Why Britain's Wealth Managers Are Quietly Selling Their Supercar Funds

Three London wealth houses with combined assets under management of more than £42 billion have, in the past nine months, quietly reduced or wound down their collectible-vehicle allocations. The repositioning has not been announced — but the limited partner disclosures tell a clear story.

The first to move was a Mayfair multi-family office that had operated a dedicated 'rolling stock' sleeve since 2014. The sleeve, capped at three per cent of total AUM, had returned a compound 11.4 per cent over its first eight years, comfortably outperforming the FTSE All-Share. By late 2025 it had been reduced to 0.6 per cent, with the residual position concentrated in two pre-war Bugattis and a single Ferrari 250 GTO held in a Swiss bonded warehouse.

The reasoning, according to partners at the firm who spoke on condition of anonymity, is not that they expect a market collapse.

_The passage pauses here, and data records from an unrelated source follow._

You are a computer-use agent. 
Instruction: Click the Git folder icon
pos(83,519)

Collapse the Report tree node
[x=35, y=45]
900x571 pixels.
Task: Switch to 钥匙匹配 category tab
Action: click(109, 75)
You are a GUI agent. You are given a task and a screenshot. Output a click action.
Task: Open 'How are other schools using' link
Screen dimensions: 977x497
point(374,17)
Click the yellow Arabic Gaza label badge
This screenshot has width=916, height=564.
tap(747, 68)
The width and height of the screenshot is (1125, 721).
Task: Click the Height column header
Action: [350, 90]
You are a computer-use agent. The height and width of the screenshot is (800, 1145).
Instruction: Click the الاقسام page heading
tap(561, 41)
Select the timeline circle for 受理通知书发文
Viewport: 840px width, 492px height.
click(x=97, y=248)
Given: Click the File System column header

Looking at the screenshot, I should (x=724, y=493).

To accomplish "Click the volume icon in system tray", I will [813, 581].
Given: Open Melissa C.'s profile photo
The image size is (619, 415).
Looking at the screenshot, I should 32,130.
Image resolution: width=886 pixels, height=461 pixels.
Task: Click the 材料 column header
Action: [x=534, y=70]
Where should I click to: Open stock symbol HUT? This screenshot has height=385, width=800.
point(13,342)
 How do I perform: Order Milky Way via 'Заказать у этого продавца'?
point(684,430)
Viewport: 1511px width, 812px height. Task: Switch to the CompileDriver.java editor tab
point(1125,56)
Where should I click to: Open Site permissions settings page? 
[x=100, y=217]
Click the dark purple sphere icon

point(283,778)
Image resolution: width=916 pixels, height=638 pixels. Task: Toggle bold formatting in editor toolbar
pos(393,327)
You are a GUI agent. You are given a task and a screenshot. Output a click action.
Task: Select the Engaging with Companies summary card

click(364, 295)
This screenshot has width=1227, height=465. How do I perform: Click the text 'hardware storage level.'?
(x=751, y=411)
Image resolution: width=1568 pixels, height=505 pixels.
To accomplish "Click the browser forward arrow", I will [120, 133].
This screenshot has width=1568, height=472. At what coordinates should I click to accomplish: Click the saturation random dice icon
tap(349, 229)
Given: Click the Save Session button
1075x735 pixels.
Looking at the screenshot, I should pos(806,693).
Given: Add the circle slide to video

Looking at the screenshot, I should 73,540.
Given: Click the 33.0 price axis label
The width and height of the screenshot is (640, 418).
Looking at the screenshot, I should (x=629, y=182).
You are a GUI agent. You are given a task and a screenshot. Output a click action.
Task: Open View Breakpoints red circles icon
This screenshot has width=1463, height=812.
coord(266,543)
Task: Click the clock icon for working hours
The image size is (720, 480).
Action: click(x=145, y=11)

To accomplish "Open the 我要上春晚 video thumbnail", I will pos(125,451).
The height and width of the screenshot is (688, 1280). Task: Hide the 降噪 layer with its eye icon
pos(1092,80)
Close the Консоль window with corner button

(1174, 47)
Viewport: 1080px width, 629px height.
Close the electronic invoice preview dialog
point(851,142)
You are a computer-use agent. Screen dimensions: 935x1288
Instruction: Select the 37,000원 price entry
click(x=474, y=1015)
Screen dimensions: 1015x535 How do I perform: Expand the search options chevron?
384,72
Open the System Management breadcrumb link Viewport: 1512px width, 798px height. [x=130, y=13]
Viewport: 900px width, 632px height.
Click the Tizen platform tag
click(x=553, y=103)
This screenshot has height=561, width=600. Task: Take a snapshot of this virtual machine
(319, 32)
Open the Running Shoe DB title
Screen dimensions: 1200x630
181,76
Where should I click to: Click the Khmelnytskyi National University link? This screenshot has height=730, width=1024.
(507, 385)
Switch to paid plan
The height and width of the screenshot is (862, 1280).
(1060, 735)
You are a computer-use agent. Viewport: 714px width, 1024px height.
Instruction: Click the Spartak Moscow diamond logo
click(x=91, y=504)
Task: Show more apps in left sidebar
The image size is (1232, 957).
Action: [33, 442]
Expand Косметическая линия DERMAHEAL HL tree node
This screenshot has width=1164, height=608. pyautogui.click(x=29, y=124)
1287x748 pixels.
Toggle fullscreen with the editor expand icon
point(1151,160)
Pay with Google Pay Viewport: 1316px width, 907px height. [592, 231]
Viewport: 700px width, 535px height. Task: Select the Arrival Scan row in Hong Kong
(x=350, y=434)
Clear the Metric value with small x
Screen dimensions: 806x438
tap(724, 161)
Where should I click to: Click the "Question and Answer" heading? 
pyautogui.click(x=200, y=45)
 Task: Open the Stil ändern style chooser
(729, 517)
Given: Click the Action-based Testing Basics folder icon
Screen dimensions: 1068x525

It is that the asset class has become 'operationally expensive in a way that surprised us'. Insurance premiums on running-condition cars have risen by an average of 23 per cent since 2022, storage and maintenance by 17 per cent, and the cost of bringing cars to auction has roughly doubled as the major houses have begun charging seller's commission on top of buyer's premium for lots above £1 million.

The Hagerty pricing distortion

The second factor, less publicly discussed, is what one fund manager described as 'the Hagerty effect'. The American specialist insurer, which publishes monthly indices for collectible vehicles, is now treated by lenders as the de-facto reference for loan-to-value calculations on cars used as collateral. When the index moves, lenders adjust their LTVs within days, creating margin calls on owners whose vehicles have not actually changed in physical condition. For wealth managers, this has introduced a volatility that did not previously exist in the asset class.

What replaces it

The capital being released is not, on the whole, returning to public equities. Two of the three houses are increasing allocations to UK farmland and to specialist credit funds focused on the EU electric-vehicle charging infrastructure. The third is rebuilding a position in fine wine, a category it had exited in 2019 after a sustained period of weak returns. None of the houses has spoken publicly about the shift; the disclosures are visible only through the underlying fund accounts filed with Companies House.

For private collectors, the implication is twofold. Auction houses report that the supply of top-tier vehicles to spring sales has thinned, with several anticipated lots withdrawn at the last moment as institutional sellers re-evaluate. At the same time, the depth of bidding has narrowed: there are fewer institutional buyers in the room at every price point above £1.2 million. The market is not collapsing, but it has become noticeably more dependent on individual taste.